Paseo despacio dejando que la noche se acerque a las tempranas horas de la tarde, poco a poco la escasa gente que pasea por la calle se van recogiendo, algo extraño, teniendo en cuenta que aún los comercios se encuentran abiertos. La soledad de un enero no es extraña, a no ser que me recuerda a los meses de noviembre, marzo o junio.
Al fondo de la calle aún se pueden ver algunos caminantes, pocos, y decido no bajar del todo. Me vuelvo y al final decido aplazar la salida. Son casi las nueve y media y un resplandor me anuncia que aún queda vida en la calle.
Me acerco como polilla a la luz y llego a las puertas del viejo almacén. Pocas cosas han cambiado desde que yo lo conociera, y es que curiosamente, sus puertas llevan abiertas más años que los que yo pudiera tener. Quizás la actual moda por lo vintage, por lo clásico le haya hecho estar viviendo su época dorada, para mí siempre fue el mismo local cargado de olores y sabores. Pero allí, de pie frente a sus puertas, no puedo por más que acordarme del medio Kilo del Molido Fino, y el olor que hasta Vicario llegaba. Su olor se me metió en las narices, y entonces sin saber porque, cerré los ojos… ese olor me transporta a los años setenta, cuando la calle Luna era un hervidero de comercios, sin querer bajar más que de Santa María a San Bartolomé, y ya sabiendo que eran muchos de los que me olvidaría, en solo un tramo, y sin contar con Juan Gavala, Tú y Yo le daba la bienvenida a la Bota de Oro, una tienda que no recuerdo bien se me confunde con el Banco Urquijo, Los Ángeles, y Pepe el de Lolita Serafina en aquellos veranos de Sahariana, corbata y eterna cortesía, Joaqui el del Bar, ¿el único? No me acuerdo.

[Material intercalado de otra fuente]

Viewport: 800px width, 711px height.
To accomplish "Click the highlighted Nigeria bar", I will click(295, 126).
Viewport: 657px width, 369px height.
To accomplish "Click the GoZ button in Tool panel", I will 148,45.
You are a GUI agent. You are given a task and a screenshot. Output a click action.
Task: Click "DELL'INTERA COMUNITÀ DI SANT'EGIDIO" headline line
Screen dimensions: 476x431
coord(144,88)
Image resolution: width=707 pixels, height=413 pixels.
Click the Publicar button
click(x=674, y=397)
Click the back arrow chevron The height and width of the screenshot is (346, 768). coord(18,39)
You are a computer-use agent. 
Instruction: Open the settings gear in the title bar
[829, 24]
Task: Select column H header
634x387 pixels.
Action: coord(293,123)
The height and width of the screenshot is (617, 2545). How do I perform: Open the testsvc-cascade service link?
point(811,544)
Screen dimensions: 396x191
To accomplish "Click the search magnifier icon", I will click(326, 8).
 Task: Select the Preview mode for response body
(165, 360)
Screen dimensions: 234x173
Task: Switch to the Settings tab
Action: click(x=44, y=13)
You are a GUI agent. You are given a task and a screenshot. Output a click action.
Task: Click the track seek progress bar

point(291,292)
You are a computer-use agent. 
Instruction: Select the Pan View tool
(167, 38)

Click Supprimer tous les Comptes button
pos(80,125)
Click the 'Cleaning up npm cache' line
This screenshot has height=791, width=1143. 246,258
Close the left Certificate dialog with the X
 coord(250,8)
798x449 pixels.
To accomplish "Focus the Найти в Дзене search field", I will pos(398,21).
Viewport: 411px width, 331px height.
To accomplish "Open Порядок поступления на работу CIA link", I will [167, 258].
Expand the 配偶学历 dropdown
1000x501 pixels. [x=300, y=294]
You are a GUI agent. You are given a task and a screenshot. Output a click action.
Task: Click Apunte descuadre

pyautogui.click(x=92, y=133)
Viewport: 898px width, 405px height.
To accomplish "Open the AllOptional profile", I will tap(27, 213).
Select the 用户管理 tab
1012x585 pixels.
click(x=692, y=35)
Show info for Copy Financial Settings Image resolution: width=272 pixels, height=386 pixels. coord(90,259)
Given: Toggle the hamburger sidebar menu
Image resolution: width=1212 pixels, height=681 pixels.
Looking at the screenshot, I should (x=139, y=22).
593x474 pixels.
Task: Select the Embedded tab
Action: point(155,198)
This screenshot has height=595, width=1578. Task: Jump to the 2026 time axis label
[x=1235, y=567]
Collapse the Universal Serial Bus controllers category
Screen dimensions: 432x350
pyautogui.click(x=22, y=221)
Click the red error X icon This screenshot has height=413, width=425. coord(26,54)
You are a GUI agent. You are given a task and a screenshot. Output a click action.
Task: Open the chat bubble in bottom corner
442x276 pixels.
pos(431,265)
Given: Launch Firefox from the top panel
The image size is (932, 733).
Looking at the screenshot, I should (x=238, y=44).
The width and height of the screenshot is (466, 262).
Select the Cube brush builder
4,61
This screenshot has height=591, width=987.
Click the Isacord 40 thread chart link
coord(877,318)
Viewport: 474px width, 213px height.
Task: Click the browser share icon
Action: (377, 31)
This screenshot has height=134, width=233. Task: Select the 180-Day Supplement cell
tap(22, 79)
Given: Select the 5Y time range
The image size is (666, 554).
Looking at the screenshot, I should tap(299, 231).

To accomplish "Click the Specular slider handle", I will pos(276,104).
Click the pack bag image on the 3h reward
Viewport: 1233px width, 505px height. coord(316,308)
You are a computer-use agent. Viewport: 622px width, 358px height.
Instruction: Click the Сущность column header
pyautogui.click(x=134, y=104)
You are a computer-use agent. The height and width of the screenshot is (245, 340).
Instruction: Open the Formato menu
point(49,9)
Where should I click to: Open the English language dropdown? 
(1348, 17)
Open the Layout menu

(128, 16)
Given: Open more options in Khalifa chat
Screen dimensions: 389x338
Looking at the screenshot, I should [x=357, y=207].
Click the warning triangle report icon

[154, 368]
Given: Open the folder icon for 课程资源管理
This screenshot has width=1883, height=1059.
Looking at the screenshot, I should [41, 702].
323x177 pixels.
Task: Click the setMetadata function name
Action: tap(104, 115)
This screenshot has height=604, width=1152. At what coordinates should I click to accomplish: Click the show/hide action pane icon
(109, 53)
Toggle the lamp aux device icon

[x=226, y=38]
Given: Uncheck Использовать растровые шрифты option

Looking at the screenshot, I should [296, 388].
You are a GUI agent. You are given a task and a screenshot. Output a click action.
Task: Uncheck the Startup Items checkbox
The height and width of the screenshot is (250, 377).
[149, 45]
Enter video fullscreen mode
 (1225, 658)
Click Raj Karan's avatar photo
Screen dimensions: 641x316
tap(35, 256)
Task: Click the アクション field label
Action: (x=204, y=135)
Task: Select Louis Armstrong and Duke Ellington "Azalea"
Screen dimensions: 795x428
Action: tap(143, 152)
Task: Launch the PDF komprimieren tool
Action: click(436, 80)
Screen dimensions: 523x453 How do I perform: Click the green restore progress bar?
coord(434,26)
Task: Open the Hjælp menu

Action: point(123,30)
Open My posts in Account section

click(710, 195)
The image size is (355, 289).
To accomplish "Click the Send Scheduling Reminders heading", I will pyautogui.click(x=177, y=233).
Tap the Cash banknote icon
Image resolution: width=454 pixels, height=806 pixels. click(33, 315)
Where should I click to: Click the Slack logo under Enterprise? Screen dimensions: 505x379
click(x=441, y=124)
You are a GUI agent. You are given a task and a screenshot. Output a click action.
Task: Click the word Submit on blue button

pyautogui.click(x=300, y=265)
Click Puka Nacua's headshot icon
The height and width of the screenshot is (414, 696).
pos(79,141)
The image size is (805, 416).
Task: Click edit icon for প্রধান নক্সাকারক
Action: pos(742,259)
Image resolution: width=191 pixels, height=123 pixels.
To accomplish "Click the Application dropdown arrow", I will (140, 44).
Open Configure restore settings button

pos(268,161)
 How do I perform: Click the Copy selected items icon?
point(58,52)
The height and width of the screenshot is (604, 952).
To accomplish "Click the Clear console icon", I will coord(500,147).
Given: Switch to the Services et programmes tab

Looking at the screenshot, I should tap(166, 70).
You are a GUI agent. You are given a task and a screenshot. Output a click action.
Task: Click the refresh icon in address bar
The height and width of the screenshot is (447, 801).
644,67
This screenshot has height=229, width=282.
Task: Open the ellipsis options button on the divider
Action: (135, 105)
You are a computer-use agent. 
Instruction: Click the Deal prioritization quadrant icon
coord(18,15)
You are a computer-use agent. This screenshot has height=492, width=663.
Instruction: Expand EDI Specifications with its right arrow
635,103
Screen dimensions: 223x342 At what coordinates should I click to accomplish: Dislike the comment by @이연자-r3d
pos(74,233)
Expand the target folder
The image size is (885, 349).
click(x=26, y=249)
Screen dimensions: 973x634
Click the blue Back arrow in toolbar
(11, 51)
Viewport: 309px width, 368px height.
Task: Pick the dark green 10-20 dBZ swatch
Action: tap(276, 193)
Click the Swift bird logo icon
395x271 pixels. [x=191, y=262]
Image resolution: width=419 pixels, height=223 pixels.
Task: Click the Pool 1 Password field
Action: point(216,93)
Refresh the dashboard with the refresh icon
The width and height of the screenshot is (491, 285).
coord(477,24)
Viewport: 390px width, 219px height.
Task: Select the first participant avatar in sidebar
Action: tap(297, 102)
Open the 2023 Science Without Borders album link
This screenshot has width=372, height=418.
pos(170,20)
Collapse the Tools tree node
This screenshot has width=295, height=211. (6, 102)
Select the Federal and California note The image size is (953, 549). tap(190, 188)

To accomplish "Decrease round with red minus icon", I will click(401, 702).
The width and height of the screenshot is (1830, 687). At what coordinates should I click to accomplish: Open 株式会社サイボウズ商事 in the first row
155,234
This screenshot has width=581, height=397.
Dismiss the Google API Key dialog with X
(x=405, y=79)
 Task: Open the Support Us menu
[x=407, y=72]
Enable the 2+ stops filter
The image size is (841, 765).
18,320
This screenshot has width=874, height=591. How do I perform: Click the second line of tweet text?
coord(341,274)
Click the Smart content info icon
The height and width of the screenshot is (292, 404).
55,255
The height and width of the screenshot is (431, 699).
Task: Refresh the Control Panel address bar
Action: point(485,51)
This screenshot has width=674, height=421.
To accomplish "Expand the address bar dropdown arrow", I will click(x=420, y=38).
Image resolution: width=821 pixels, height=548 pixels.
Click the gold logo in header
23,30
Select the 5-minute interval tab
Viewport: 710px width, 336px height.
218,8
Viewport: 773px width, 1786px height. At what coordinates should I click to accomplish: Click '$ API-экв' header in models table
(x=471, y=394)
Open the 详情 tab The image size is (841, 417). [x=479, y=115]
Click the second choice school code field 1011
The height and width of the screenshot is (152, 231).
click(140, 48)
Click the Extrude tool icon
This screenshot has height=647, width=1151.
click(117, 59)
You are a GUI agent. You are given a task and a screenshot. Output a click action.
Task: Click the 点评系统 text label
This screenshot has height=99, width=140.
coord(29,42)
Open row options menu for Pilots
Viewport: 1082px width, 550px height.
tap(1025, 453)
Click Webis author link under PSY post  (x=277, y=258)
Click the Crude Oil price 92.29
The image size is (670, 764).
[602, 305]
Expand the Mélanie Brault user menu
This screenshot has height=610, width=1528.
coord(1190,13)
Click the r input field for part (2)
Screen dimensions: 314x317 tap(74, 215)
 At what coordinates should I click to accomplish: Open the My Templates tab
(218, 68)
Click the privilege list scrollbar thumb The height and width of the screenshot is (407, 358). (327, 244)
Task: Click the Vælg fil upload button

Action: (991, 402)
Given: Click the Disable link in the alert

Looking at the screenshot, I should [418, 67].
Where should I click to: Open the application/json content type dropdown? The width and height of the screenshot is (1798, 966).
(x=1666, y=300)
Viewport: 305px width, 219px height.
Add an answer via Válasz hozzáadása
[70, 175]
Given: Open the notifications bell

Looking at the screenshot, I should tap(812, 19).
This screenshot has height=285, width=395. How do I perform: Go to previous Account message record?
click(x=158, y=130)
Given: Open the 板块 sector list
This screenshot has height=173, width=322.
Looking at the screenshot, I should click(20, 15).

La farmacia de Fernández Prada, con su mostrador haciendo juego con la calle… La concha, La Giralda, Las columnas, El Teatro… seguí con los ojos cerrados aspirando los eternos aromas a telas recién cortadas, guisos, a albarelo y alcohol, y sobre todo a café recién molido. No quise seguir bajando la calle, me quedé en mi pequeño trocito de calle, en el primer tramo de vida, en aquellos años que algunos se empeñan en tirar por tierra, pero en los que había gente que curiosamente sacaba familias adelante con un negocio.
No fueron malos años para aquella calle de Luna, adoquinada, reformada, con sus coches aparcados y transitada. No fueron malos años, y una voz me devolvió al interior del negocio, y tras recorrer el mármol me dejé descansar en el barril que se enmarcaba con la puerta de calle San Bartolomé… ahora llegaba perfectamente al mostrador, aunque no fuera muy alto, pero los recuerdos me hicieron pensar en la diferencia de quienes me atendían entonces y ahora, lo único que los hacía iguales era el trato y la amabilidad…. Terminé la cerveza y dejando atrás Mi Giralda contemplé la calle vacía… Luna estaba en silencio.